Ser misionero es ante todo comunicar la propia experiencia de encuentro con Jesucristo con naturalidad, con alegría, con la fuerza que surge de dentro. Es sentir la experiencia de los primeros discípulos que decían “no podemos dejar de hablar lo que hemos visto y oído” (Hc 4, 20). Es ofrecer a otros lo que uno ha experimentado y le ha dado plenitud y sentido de vida. Ser misionero es sentir la urgencia de comunicar aquello que se lleva dentro. Es tener ganas de amar, de servir, de estar abiertos y disponibles. No es, en primer lugar, comunicar contenidos teóricos sino, ante todo, la alegría de haber encontrado “un tesoro” y “por la alegría que da” dejarlo todo para anunciarlo a los otros (Mt 13, 44). Pero todo esto supone vivirlo. Nadie da lo que no tiene.
La misión nace del cambio experimentado en la propia vida
El hecho de haber recibido la fe de niños y de haber crecido en un ambiente católico nos hace acostumbrarnos a esta tradición religiosa y a no indagar por las razones que nos mantienen en ella. Un buen ejemplo nos lo dan las personas que por las causas que sean, han dejado la Iglesia católica y pertenecen a otro grupo religioso. Normalmente saben darnos razones de este cambio: en ese otro grupo conocieron más la Sagrada Escritura o experimentaron la acogida y la ayuda fraterna o les respondieron interrogantes que tenían o encontraron la fuerza para dejar determinado vicio. Aunque a veces no nos convenzan las razones que nos dan o veamos algunos intereses que no son propiamente cuestiones de fe, lo que es cierto, es que nos indican la dinámica que se debería vivir en la experiencia religiosa: el encuentro con el Dios vivo desinstala, cambia, marca la vida, llama a la conversión, es decir, nos abre otros horizontes por los que no habíamos transitado. Sin esta experiencia personal nuestra fe se limita a la tradición recibida y tal vez repetimos lo aprendido pero no “comunicamos” y mucho menos “contagiamos” la alegría de seguir al Señor y de las maravillas que El hace en las personas que lo encuentran.
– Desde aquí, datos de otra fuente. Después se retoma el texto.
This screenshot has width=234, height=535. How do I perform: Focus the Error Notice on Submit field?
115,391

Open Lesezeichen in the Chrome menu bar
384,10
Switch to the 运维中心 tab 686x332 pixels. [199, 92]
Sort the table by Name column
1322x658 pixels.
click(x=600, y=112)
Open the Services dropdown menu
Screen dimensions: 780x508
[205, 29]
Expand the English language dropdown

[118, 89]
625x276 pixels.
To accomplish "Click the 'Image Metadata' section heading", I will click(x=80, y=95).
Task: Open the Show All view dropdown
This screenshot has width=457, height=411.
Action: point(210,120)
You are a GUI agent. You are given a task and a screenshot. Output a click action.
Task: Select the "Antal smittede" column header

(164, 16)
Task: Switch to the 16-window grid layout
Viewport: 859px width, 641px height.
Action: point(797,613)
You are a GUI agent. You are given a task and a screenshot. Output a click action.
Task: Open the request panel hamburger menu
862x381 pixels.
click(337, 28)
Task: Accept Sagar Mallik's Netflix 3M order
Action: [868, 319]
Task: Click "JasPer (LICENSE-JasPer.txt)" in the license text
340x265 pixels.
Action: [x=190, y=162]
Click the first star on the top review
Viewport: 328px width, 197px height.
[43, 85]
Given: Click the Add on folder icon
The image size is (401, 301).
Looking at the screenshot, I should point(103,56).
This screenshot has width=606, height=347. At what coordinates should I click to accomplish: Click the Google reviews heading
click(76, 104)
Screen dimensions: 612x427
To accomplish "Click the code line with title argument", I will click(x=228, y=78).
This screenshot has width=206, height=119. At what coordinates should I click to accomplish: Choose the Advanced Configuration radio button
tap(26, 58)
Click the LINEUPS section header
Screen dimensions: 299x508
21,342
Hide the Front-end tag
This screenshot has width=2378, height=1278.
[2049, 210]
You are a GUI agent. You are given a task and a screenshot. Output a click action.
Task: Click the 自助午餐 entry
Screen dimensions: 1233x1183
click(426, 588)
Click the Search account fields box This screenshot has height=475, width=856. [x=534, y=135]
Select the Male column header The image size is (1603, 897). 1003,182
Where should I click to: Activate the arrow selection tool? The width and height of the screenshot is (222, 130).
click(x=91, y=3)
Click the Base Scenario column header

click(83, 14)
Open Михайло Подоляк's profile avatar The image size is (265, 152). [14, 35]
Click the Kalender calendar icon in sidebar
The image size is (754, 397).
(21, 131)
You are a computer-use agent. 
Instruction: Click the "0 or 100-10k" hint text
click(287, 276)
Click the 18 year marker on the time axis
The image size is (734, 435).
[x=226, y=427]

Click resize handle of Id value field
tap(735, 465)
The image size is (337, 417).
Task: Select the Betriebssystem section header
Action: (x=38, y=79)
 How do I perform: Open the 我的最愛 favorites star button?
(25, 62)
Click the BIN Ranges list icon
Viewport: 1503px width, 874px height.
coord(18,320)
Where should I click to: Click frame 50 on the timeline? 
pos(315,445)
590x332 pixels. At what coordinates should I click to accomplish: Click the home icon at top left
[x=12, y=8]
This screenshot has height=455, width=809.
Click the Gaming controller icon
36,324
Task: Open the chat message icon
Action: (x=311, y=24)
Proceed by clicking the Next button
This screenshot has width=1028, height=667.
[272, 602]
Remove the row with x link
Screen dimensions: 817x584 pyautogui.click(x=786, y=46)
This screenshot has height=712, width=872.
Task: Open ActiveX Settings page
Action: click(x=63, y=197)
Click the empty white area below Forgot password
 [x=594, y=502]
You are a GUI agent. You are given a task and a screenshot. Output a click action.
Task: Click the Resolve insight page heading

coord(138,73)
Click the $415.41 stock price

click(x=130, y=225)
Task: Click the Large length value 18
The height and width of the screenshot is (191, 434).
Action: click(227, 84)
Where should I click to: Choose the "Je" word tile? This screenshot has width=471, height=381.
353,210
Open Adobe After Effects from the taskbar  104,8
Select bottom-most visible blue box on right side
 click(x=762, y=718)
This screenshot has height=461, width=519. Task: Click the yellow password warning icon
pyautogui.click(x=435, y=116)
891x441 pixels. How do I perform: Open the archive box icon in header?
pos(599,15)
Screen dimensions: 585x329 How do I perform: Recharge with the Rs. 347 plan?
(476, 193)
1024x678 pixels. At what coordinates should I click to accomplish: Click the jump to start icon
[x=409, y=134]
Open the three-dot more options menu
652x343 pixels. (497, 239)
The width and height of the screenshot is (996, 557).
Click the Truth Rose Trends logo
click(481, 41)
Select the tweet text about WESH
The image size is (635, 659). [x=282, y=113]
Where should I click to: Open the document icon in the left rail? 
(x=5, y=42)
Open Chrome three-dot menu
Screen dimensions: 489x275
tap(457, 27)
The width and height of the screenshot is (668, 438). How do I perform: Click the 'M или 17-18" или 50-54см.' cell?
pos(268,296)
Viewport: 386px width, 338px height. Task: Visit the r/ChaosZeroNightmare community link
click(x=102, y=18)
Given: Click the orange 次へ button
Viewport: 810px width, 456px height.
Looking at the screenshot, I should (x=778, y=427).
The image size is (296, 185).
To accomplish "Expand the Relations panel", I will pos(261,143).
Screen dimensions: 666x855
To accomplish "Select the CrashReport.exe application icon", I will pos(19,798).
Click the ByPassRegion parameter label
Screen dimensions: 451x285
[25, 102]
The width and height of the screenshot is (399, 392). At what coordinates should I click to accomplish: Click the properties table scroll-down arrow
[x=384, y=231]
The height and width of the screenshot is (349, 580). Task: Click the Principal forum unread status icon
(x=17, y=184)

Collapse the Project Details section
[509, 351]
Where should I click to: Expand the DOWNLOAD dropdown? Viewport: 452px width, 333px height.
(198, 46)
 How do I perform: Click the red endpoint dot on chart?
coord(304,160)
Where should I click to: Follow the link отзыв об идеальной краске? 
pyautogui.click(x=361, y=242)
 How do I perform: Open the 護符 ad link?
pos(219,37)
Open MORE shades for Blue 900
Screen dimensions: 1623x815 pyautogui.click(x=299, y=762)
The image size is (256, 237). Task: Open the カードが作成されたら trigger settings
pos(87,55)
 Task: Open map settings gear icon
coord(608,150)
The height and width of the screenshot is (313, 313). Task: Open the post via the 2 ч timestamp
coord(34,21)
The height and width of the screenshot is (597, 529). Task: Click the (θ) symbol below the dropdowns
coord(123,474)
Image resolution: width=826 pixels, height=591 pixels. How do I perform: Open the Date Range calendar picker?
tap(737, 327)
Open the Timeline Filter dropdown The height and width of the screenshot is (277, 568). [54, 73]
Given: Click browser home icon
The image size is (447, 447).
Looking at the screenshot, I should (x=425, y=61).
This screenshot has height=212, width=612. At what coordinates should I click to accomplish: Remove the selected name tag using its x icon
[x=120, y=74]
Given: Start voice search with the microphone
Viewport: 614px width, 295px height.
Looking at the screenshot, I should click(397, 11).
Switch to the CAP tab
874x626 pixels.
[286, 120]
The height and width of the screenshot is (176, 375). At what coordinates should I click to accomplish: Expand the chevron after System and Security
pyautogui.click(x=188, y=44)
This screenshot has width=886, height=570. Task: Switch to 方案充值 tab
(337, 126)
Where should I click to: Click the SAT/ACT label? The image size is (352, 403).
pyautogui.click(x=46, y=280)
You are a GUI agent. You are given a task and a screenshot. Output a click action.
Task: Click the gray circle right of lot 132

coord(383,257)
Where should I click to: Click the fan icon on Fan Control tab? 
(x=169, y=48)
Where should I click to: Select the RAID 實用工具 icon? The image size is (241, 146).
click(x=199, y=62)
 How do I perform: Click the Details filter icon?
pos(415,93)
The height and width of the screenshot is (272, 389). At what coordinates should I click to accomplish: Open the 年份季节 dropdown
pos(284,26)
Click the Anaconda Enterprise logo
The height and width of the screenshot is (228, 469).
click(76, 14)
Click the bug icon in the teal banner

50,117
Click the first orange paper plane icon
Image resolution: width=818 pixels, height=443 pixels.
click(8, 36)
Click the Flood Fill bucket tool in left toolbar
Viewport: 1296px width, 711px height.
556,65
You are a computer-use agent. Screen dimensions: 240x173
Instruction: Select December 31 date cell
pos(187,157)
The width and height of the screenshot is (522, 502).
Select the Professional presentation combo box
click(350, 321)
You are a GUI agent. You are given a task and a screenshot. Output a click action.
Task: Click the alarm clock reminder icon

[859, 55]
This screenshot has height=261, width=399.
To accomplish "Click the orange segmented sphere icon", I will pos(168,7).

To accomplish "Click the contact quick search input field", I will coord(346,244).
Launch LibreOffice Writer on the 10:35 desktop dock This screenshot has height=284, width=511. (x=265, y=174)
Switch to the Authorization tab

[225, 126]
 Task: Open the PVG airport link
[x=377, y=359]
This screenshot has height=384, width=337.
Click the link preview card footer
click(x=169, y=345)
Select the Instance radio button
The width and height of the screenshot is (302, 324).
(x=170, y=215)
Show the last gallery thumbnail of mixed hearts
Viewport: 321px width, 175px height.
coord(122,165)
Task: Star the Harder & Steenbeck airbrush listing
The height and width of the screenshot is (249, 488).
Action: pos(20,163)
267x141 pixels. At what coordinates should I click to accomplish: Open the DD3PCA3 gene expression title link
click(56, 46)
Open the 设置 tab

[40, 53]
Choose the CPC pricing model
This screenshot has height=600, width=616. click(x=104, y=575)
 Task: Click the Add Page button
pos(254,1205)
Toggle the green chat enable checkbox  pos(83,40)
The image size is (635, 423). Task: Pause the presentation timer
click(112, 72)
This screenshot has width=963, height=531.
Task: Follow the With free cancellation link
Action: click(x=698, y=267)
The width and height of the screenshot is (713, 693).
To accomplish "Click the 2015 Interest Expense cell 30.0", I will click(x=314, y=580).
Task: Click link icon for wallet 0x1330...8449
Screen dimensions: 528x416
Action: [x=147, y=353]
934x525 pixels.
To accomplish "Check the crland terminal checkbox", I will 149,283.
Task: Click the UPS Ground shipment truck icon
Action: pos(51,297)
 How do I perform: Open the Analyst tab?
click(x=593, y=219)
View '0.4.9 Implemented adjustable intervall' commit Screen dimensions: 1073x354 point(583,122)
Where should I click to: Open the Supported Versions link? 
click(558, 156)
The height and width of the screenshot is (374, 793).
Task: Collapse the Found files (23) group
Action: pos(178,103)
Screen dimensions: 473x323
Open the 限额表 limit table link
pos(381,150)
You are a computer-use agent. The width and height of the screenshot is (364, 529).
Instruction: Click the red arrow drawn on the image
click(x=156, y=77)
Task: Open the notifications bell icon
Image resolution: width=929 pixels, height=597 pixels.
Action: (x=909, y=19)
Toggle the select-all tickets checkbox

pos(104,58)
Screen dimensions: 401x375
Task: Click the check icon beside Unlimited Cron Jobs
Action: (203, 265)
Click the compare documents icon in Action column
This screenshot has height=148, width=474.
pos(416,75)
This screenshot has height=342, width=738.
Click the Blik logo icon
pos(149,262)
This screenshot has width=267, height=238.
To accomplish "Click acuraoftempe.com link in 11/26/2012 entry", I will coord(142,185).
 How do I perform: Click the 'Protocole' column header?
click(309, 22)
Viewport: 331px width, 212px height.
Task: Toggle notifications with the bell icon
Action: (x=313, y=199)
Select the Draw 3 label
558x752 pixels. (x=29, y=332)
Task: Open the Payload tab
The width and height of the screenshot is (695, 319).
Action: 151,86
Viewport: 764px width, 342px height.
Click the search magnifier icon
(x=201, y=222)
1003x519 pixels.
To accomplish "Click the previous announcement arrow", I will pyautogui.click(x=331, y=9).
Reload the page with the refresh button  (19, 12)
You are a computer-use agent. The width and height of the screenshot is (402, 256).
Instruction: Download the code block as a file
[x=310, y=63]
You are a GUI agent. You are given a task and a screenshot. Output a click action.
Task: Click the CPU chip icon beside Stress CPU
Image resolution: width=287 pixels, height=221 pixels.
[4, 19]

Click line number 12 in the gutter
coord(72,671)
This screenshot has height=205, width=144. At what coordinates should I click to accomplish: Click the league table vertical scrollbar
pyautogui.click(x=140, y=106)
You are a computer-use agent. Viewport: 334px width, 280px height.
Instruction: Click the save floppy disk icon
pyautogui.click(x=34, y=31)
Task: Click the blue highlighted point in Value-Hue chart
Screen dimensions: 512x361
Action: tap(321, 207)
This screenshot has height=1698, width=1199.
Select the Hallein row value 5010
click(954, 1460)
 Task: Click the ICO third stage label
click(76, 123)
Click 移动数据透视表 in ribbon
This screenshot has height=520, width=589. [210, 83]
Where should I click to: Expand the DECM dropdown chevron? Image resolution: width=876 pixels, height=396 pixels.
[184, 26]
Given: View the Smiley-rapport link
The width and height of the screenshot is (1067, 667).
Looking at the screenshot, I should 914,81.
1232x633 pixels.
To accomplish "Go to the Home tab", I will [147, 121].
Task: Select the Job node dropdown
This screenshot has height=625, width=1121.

Urgencia de mantener la vitalidad de nuestra fe
Por eso conviene preguntarnos por la vitalidad de nuestra fe. Tenemos que saber dar razón de nuestras creencias pero especialmente desde la experiencia. La presencia del Señor tiene que notarse en nuestras vidas. Tiene que hacernos sentir “habitados” por su espíritu que nos impulsa, nos ilumina, nos acompaña, nos lanza siempre al servicio y a la entrega. La misión nace de lo que vivimos dentro y este es el camino privilegiado para una evangelización eficaz.